-- Short problem --
Copy the material from its beginning through the line containing "point(768,42)", replacing "screenshot" with "screen image" and changing nothing else. Leave the pictures out of your copy.

(Pointing records for text and elements)
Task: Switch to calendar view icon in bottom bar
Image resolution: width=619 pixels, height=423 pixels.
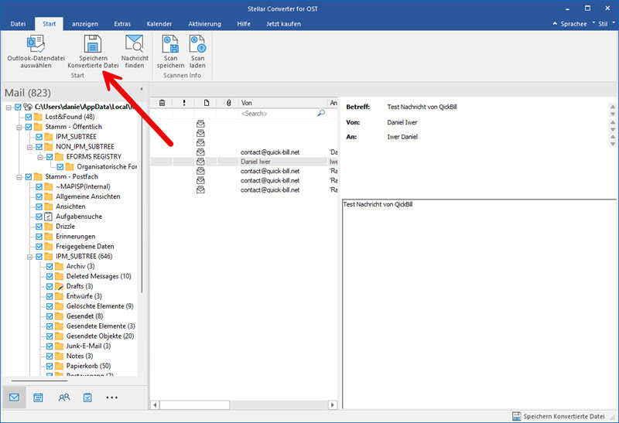Action: coord(39,397)
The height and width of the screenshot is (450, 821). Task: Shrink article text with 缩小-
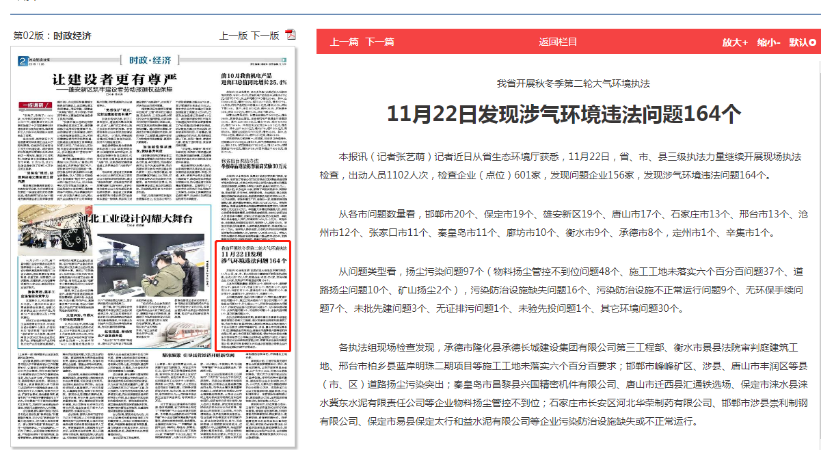point(768,42)
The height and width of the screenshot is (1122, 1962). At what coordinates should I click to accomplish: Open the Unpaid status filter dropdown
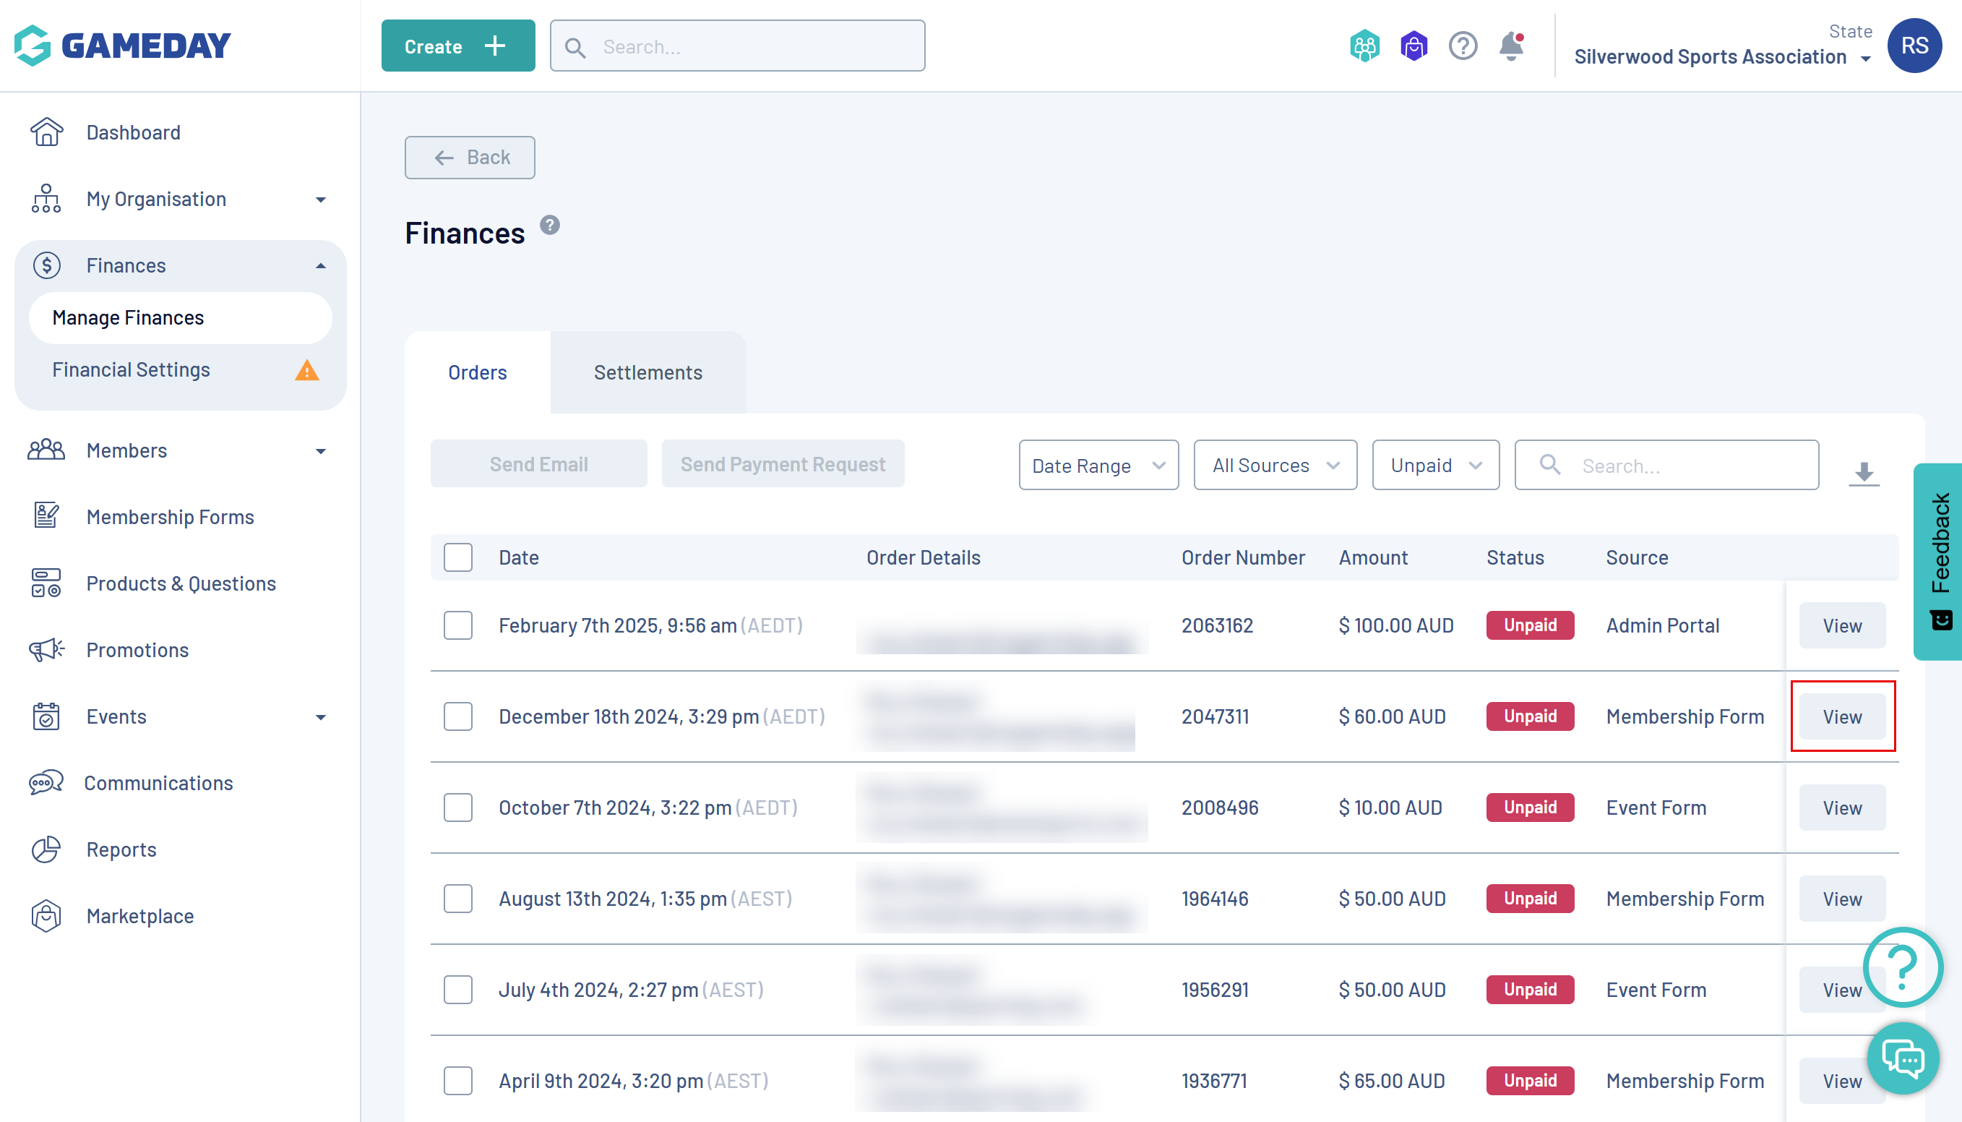click(1435, 465)
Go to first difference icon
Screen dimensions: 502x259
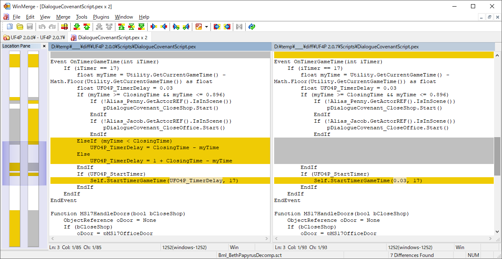point(121,27)
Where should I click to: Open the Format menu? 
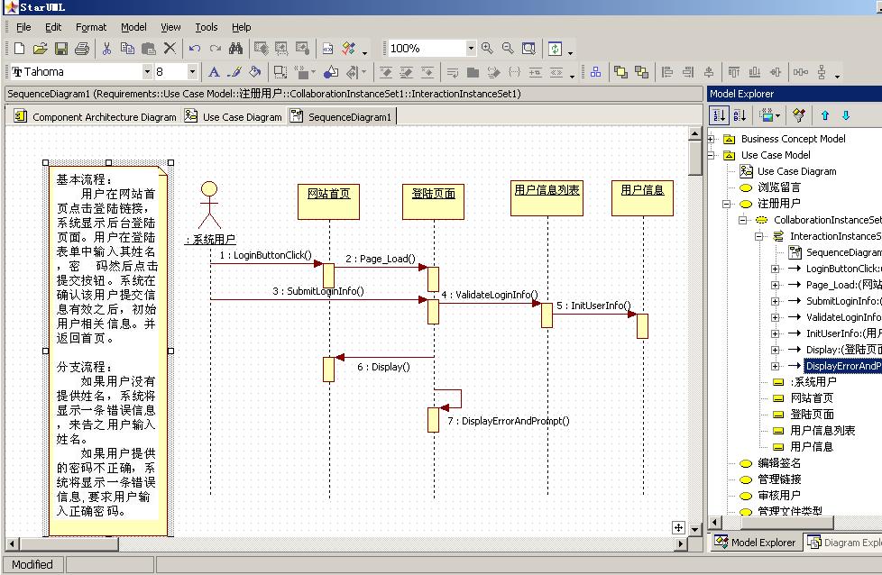(91, 27)
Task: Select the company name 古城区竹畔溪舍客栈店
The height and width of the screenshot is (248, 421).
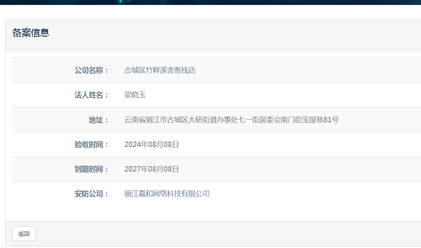Action: tap(160, 70)
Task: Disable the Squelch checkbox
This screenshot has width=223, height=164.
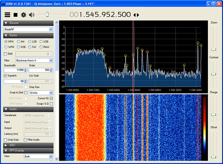Action: tap(6, 75)
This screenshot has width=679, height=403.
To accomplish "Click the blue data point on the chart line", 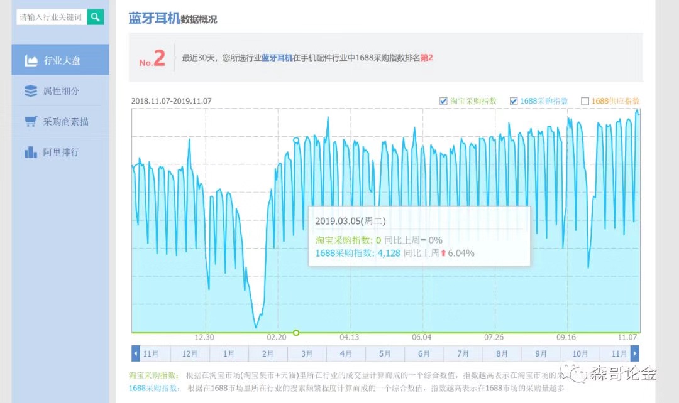I will [296, 141].
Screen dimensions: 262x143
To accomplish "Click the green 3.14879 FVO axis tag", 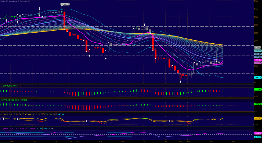I will [x=258, y=104].
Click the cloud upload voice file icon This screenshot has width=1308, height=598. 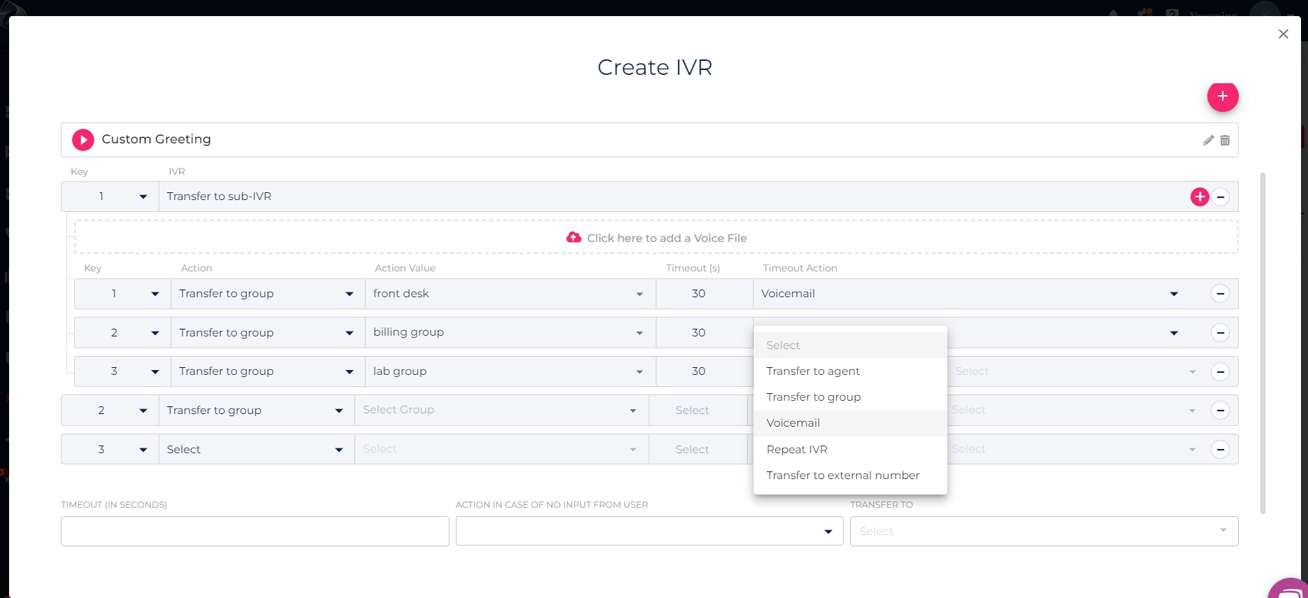pos(573,238)
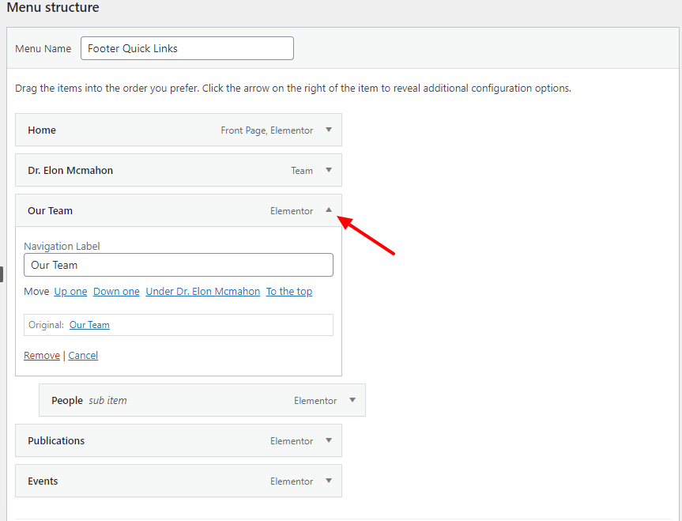Screen dimensions: 682x521
Task: Move Our Team to the top
Action: coord(288,292)
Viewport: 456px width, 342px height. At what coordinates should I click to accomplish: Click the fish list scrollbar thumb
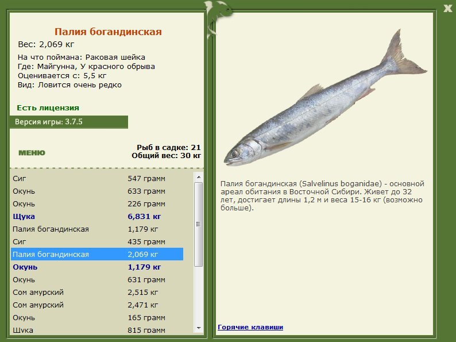(x=199, y=224)
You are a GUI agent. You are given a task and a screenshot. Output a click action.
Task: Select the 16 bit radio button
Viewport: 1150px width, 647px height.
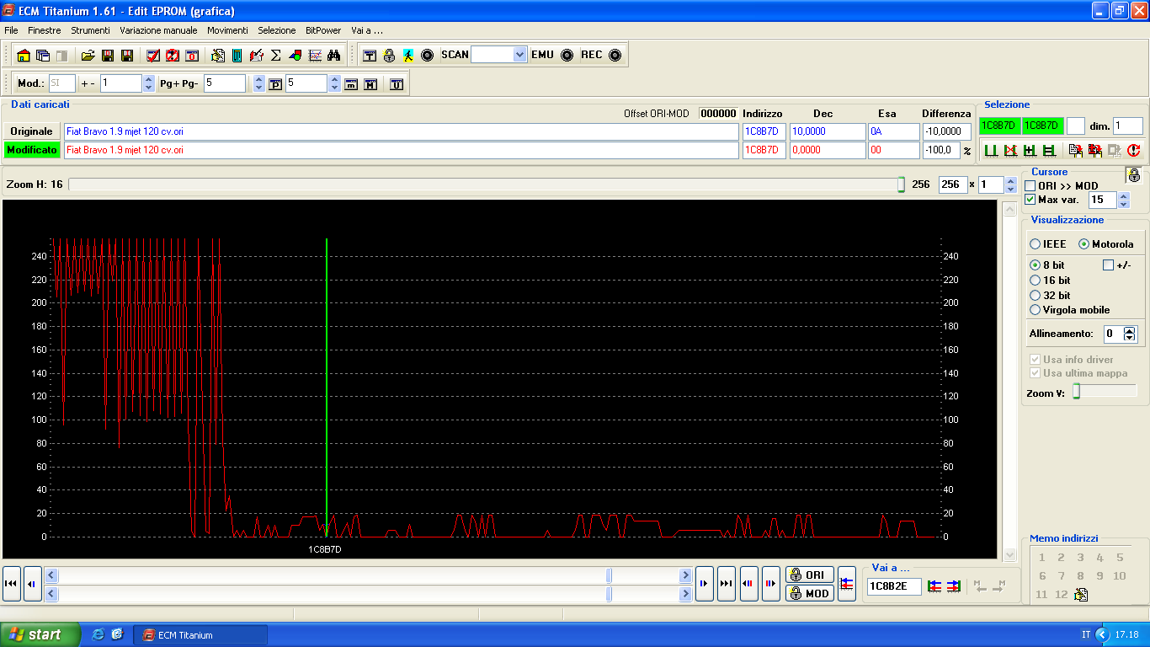click(x=1036, y=281)
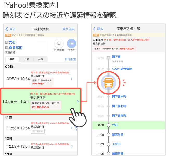This screenshot has height=156, width=169.
Task: Tap the 発 departure marker on the route line
Action: point(108,59)
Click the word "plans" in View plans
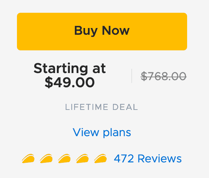The width and height of the screenshot is (209, 178). coord(117,133)
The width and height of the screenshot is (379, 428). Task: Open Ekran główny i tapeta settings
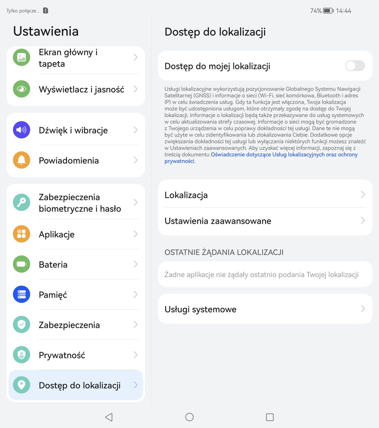pyautogui.click(x=68, y=58)
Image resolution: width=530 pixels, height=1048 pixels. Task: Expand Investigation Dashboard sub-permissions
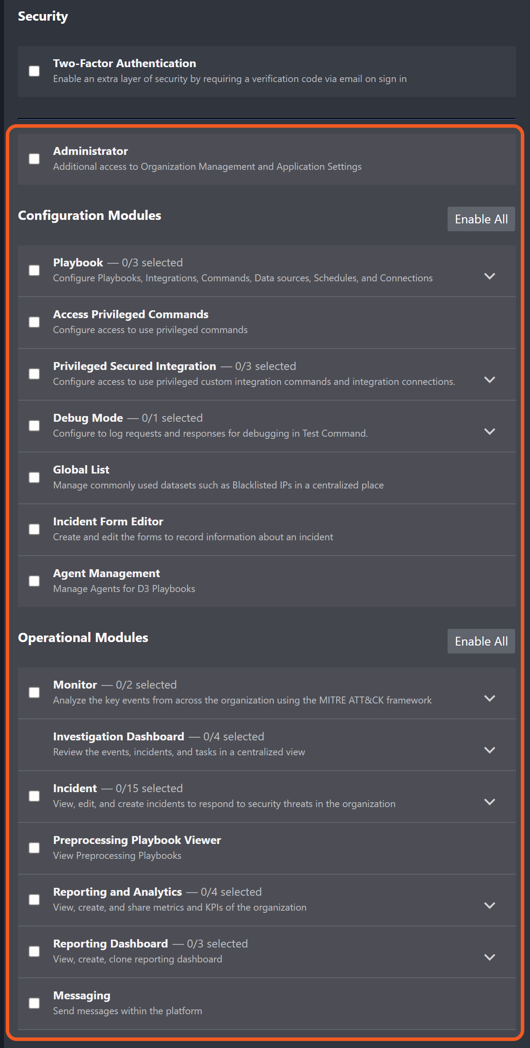click(x=489, y=750)
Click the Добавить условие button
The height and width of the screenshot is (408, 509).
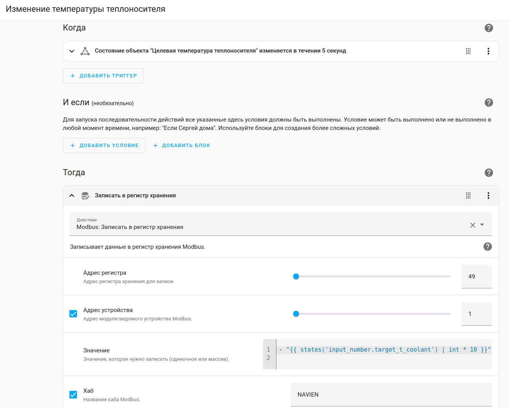point(104,146)
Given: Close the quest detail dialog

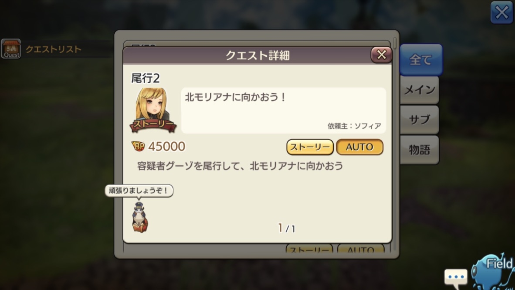Looking at the screenshot, I should click(x=381, y=55).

-- Task solution --
Task: Switch to calendar view icon in bottom bar
Image resolution: width=619 pixels, height=423 pixels.
Action: coord(39,397)
The height and width of the screen image is (450, 821). Task: Shrink article text with 缩小-
point(768,42)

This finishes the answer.